* Consignes
1 > Relevez tous les organismes désignés par leur nom dans le texte sur l'activité des notaires.
2 > Poursuivez le texte sur l'activité des notaires après sa dernière phrase.

* Document source

※ ※ ※

Même s'ils ont fermé leurs études au public, les notaires poursuivent leur activité, en télétravail et en visioconférence. Face au blocage des transactions immobilières, un décret publié le 3 avril permet d'établir un acte notarié sur support électronique pendant l'état d'urgence sanitaire.

Damien Ruaud est président du Conseil régional des notaires. Photo CRN

La France n’est pas à l’arrêt. Tous les secteurs de la vie économique doivent poursuivre leurs activités, même en mode dégradé, dans toute la mesure du possible et dans le respect des prescriptions sanitaires » : le message adressé le 1er avril à tous les notaires de France par Jean-François Humbert, président du Conseil supérieur du notariat, vise tant que faire se peut à maintenir à flot un secteur lié à l’économie. Les activités des notaires sont directement sous le coup d’ordonnances dont la portée bouscule différents délais légaux et réglementaires. Les transactions immobilières et de nombreux contrats s’en trouvaient impactés, reportés ou suspendus. La FNAIM estime  ainsi à 100 000 le nombre de transactions bloquées depuis le début du confinement.

※ ※ ※

* Données recueillies
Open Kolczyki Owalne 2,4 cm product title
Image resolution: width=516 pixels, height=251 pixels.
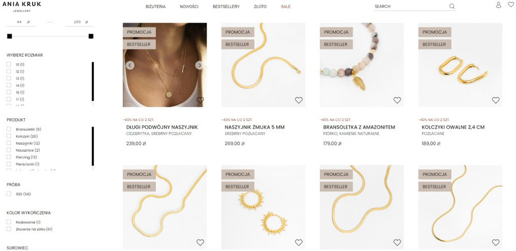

※ ※ ※

* Réponses par consigne
1 > Conseil régional des notaires ; Conseil supérieur du notariat ; FNAIM

2 >
Le recueil du consentement

« Le Conseil supérieur du notariat a travaillé en urgence avec la Chancellerie pour mettre en place, en cette période 
de confinement, une procédure de signature des actes par comparution à distance. On a peut-être l’impression que nous n’allons pas assez vite à l’ère du numérique, mais c’est parce que nous protégeons les contrats. La validité du consentement fait la force de l’authenticité », rappelle Me Damien Ruaud président du Conseil régional des notaires. Ce travail a abouti à un décret validé par le ministère de la Justice et le Conseil d’État : « Jusqu’à l’expiration d’un délai d’un mois à compter de la date de cessation de l’état d’urgence sanitaire, le notaire instrumentaire peut, par dérogation au décret du 26 novembre 1971, établir un acte notarié sur support électronique lorsqu’une ou toutes les parties ou toute autre personne concourant à l’acte ne sont ni présentes ni représentées. » Ainsi, « le recueil du consentement s’effectue au moyen 
d’un système de communication et de transmission de 
l’information garantissant l’identification des parties, l’inté­grité et la confidentialité du contenu et agréé par le Conseil supérieur du notariat ».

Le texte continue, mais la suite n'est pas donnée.